1. null terminated char*-strings
Most operations on char* strings assume that they are terminated by a character zero:
char s[20] = {'1', '2', '\0', '4', '5', '\0'}; // length is 2
- strlen
- strcpy
- strncpy
- sprintf
- snprintf
- strcat
- strncat
- strdup
- etc.
To add the terminating zero, do this:
char myString[MAX_LENGTH+1];
myString[MAX_LENGTH] = 0;
// or
myString[MAX_LENGTH] = '\0';
Don't do that:
char myString[MAX_LENGTH+1];
myString[strlen(myString)] = 0; // wrong! because strlen needs the zero!
strcat(myString, "0"); // wrong! because strcat needs the zero!
/!\ Using memcpy for a string is error prone.
Don't do that:
char myString[100];
memcpy(myString, "12345", 5); // wrong! missing terminating zero!

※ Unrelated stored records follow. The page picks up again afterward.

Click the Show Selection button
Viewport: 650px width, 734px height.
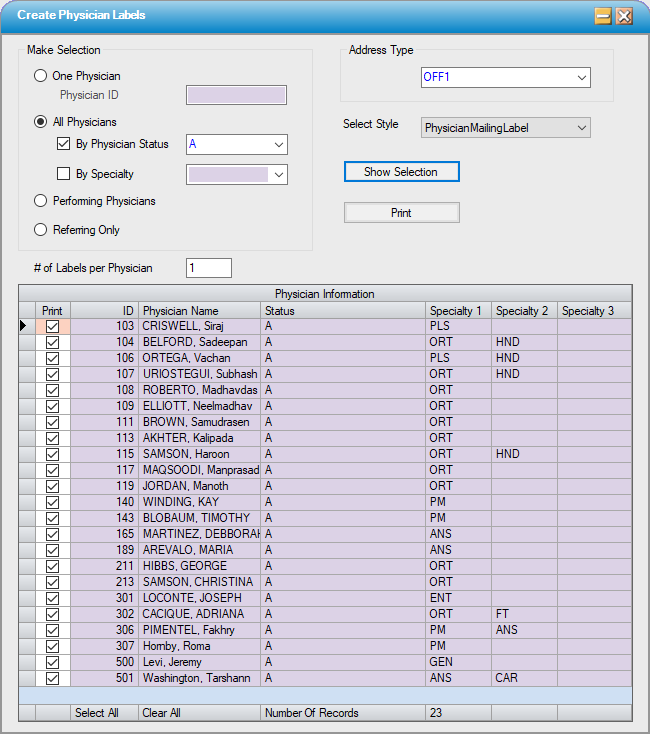401,172
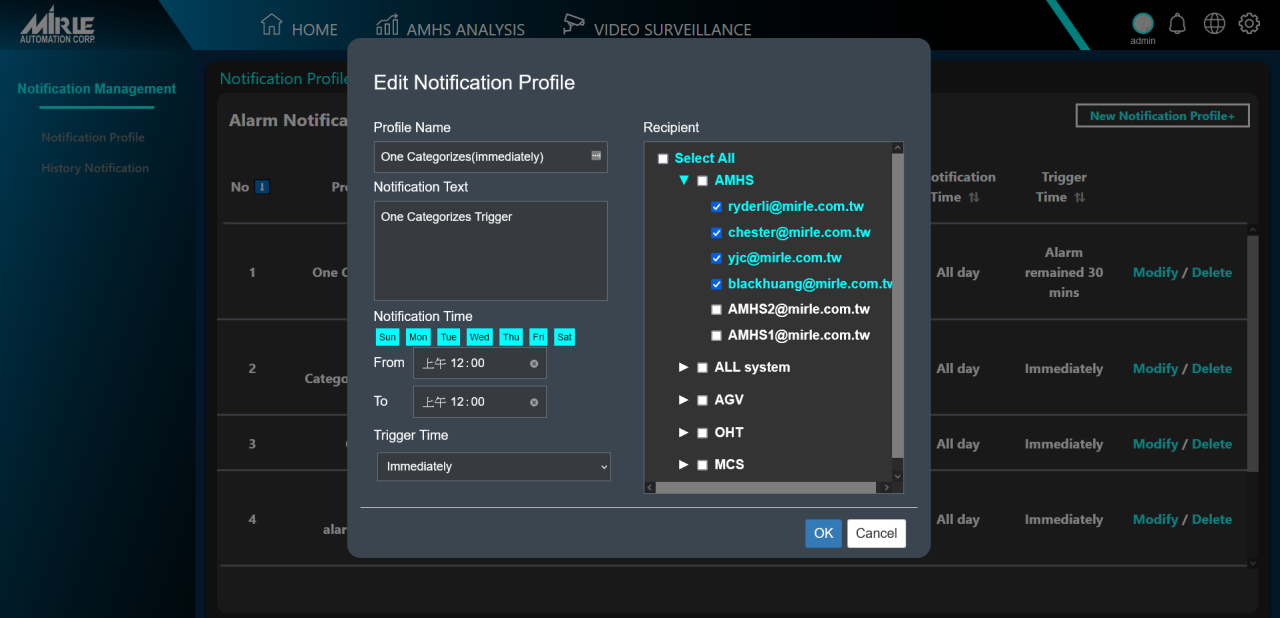The width and height of the screenshot is (1280, 618).
Task: Open the Trigger Time dropdown
Action: tap(493, 467)
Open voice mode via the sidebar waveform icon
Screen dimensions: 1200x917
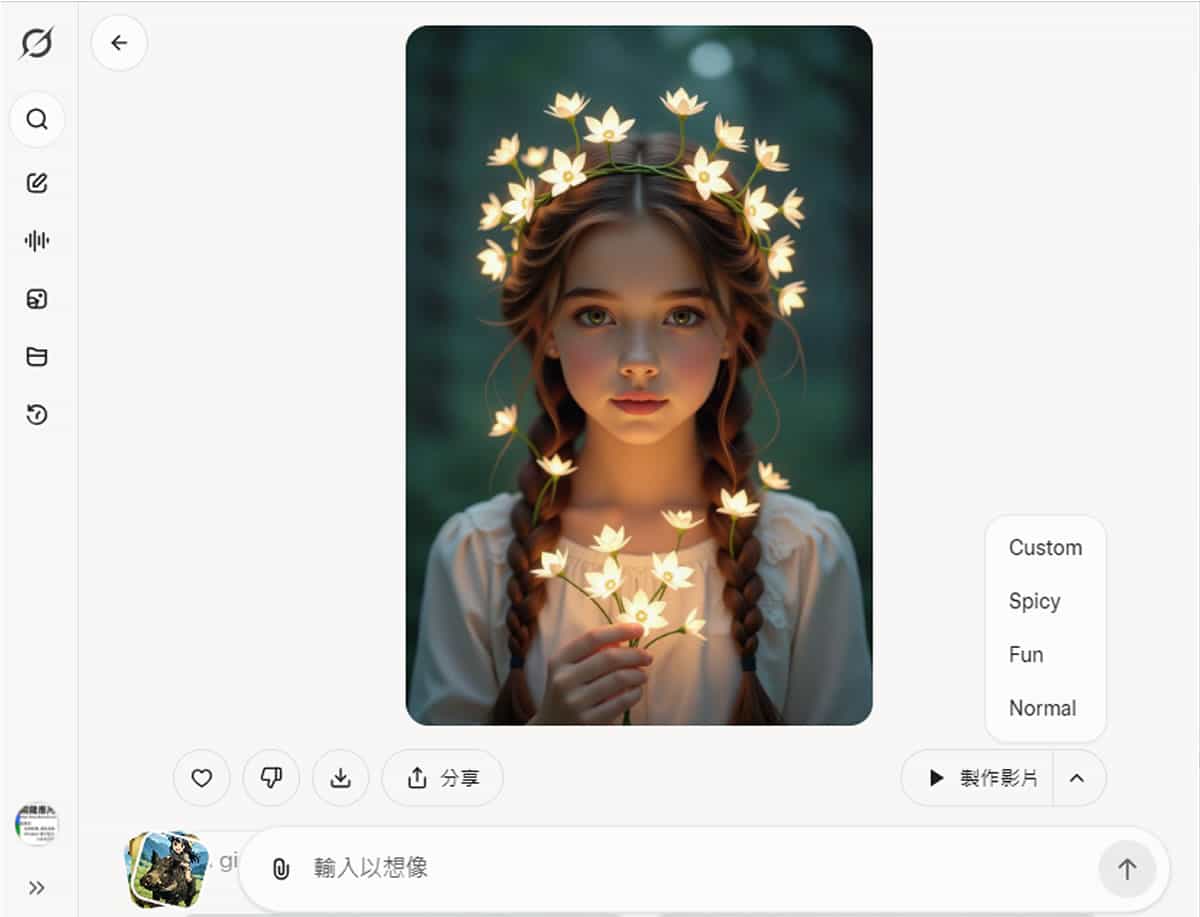click(x=37, y=241)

2. char*-string operations
char s[100] = "123";
strcpy(s, "1234"); // 5 characters copied, including zero
strncpy(s, "1234", 4); // wrong! 4 characters copied, missing zero
strncpy(s, "1234", 5); // 5 characters copied, including zero
strncpy(s, "1234", 10); // 10 characters copied, including 6 zeros
strcat(s, "-4"); // { '1', '2', '3', '-', '4', '\0' }
strncat(s, "-4", 1); // { '1', '2', '3', '-', '\0' }
With strcat and strncat the resulting string is always null terminated.

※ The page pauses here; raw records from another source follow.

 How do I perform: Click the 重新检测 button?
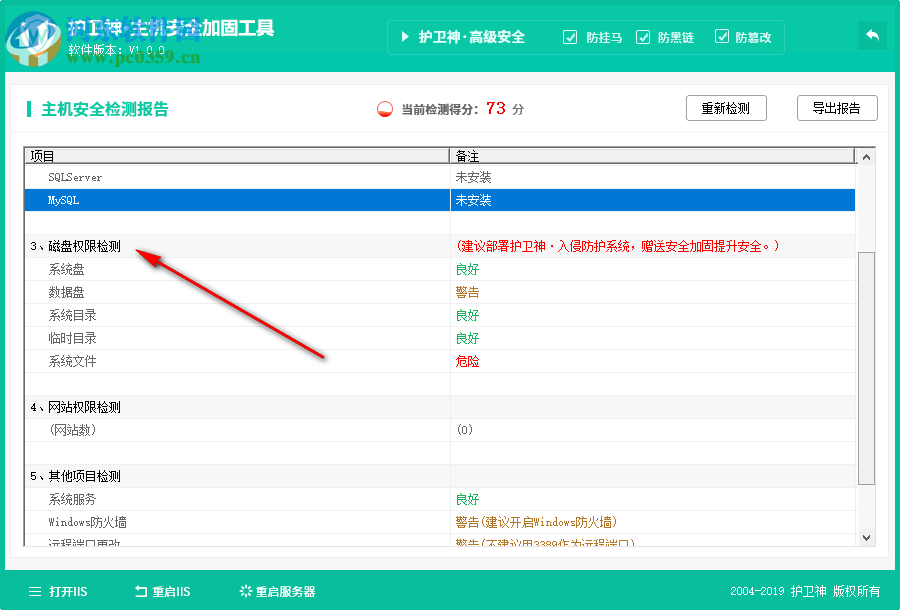pos(726,107)
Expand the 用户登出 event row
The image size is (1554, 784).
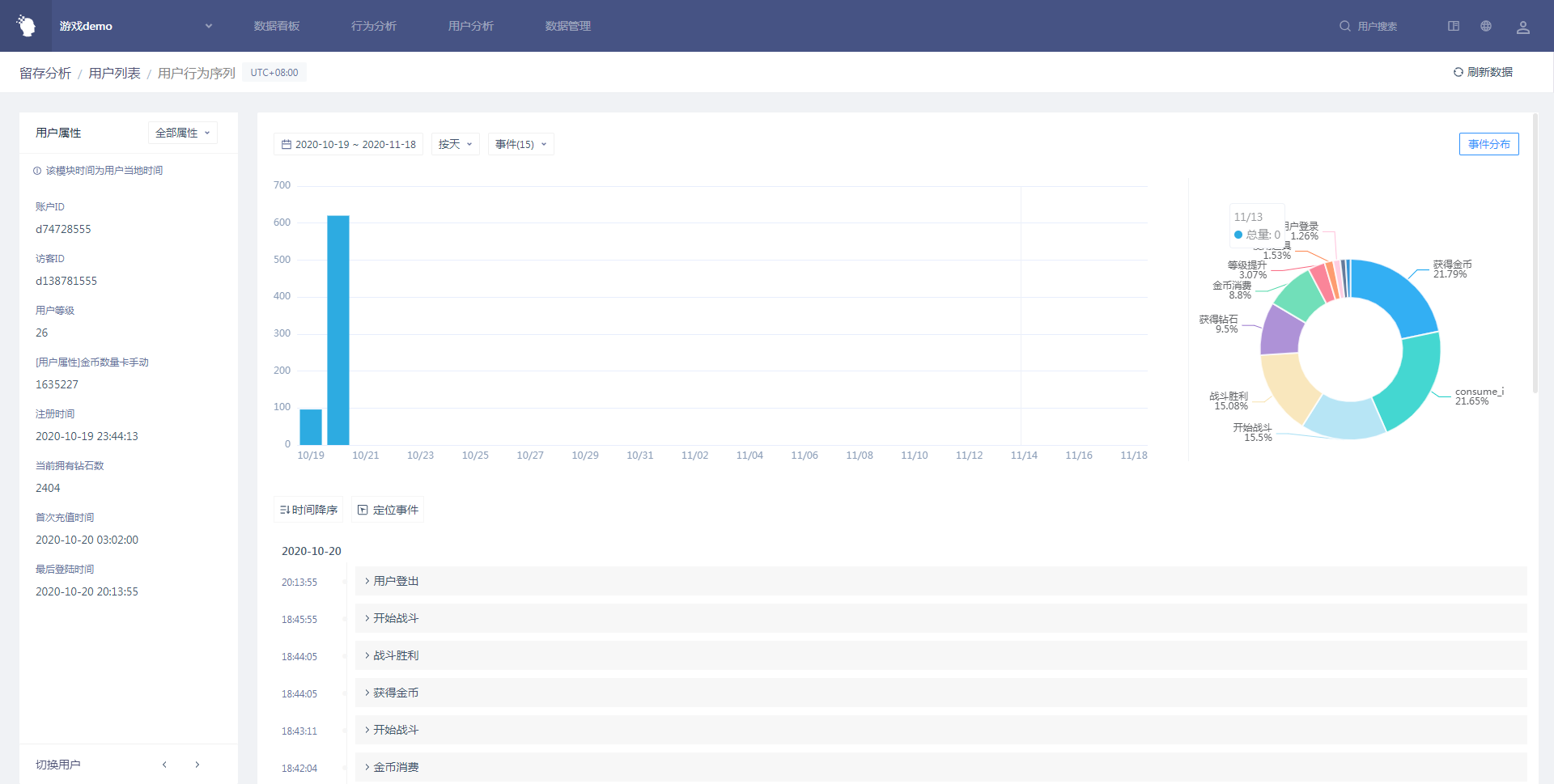pos(395,581)
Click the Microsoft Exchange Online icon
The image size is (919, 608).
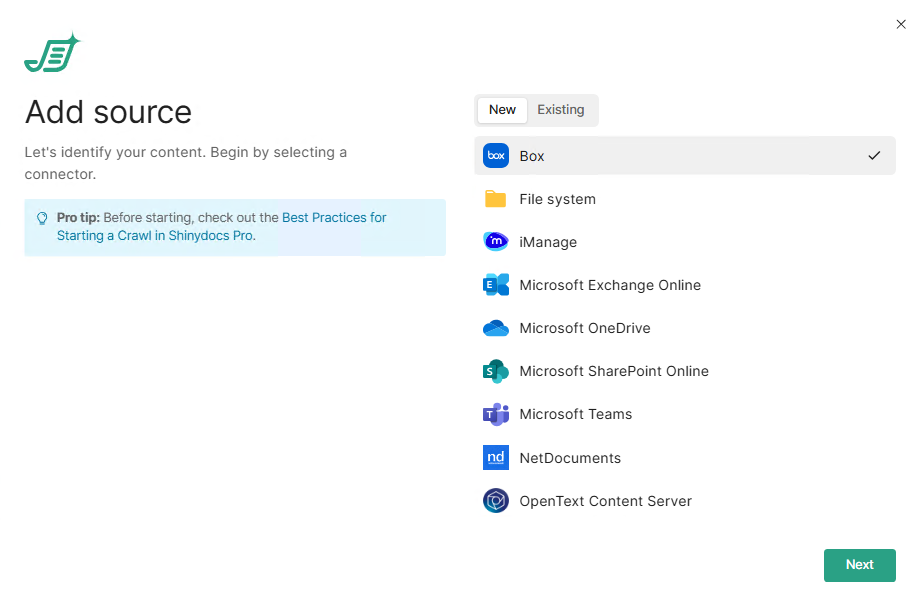[x=496, y=285]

sprintf(s, "%02X", 255); // { 'F', 'F', '\0' }
sprintf(s, "%02X", 1048575); // { 'F', 'F', 'F', 'F', 'F', '\0' }
// (not limited to 2 characters!)
snprintf(s, 4, "%02X", 1048575); // { 'F', 'F', 'F', '\0' }
// 4 characters copied
snprintf() writes at most N bytes (including the trailing null byte ('\0')).
3. sizeof
char name[100];
sizeof(name); // returns 100
char *city;
city = (char*)malloc(100);
sizeof(city); // returns the size of an integer. 4 on a 32-bit CPU.
4. Other string types
4.1 std::string (STL library)
In this paragraph, we use [ ] to represent the contents of string objects.
std::string s;
s = "abc"; // [ 'a', 'b', 'c' ] size = 3
s += "-12"; // [ 'a', 'b', 'c', '-', '1', '2' ] size = 6
s += '\0'; // [ 'a', 'b', 'c', '-', '1', '2', '\0' ] size = 7
s.c_str(); // returns a null-terminated char*, suitable for use with strcpy, strlen, etc.

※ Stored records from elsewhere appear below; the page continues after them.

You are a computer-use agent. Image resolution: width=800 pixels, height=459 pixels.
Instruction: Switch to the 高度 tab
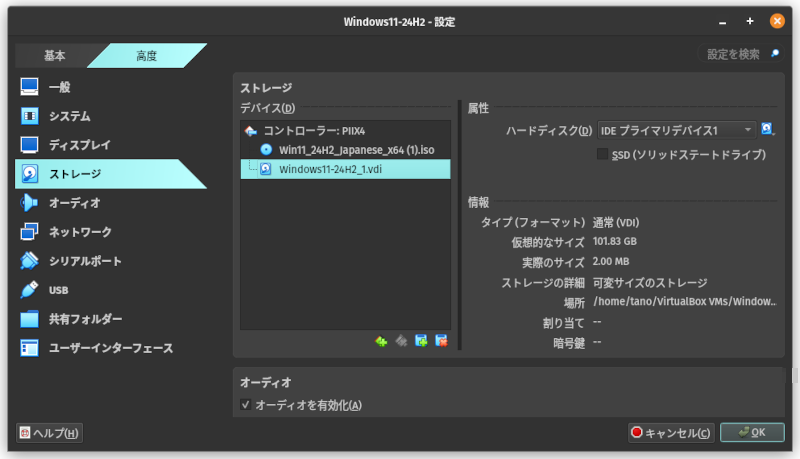click(x=145, y=56)
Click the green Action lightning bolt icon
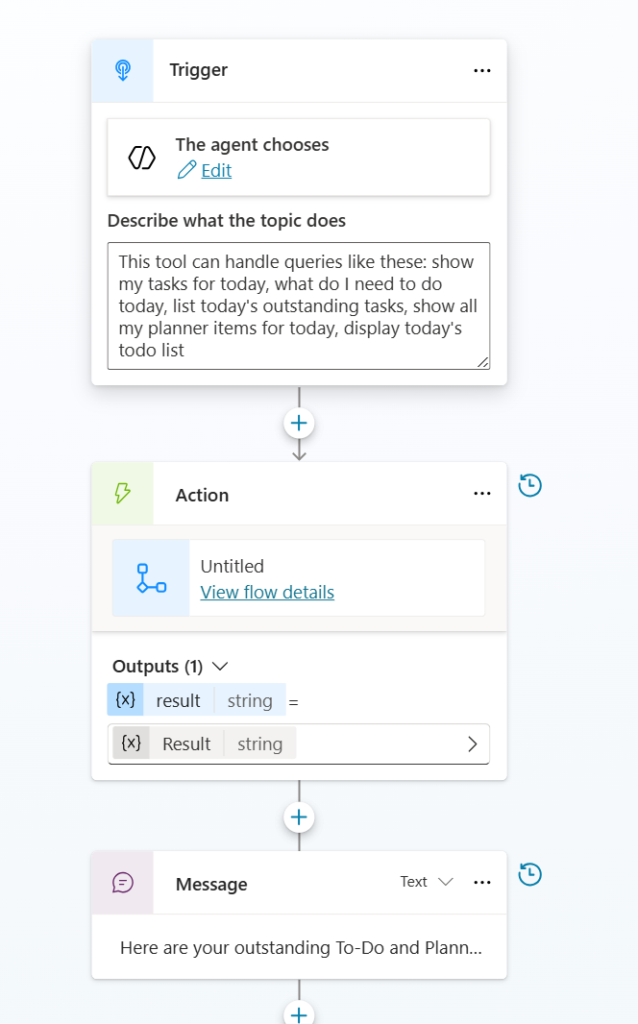Image resolution: width=638 pixels, height=1024 pixels. tap(123, 493)
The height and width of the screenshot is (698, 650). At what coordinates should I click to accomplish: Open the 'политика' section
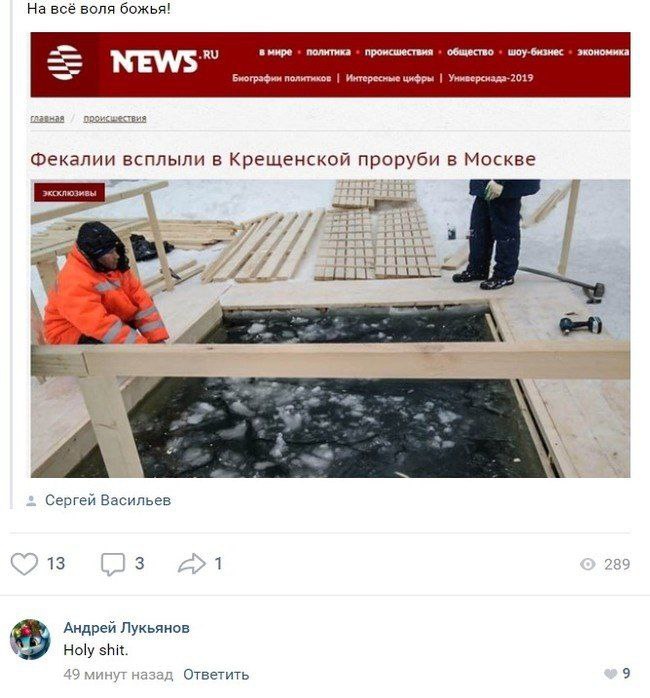(329, 52)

s.size(); // returns the size of the string
4.1 std::ostringstream (STL library)
std::ostringstream oss;
oss << hex << 1048575 << "-" << dec << 123; // contents: "fffff-123"
std::string s = oss.str(); // converts to a std::string object
oss.str(""); // contents: ""
4.3 CString (MFC library)
CString s;
s.GetBuffer(0); // returns a null-terminated char*, suitable for use with strcpy, etc.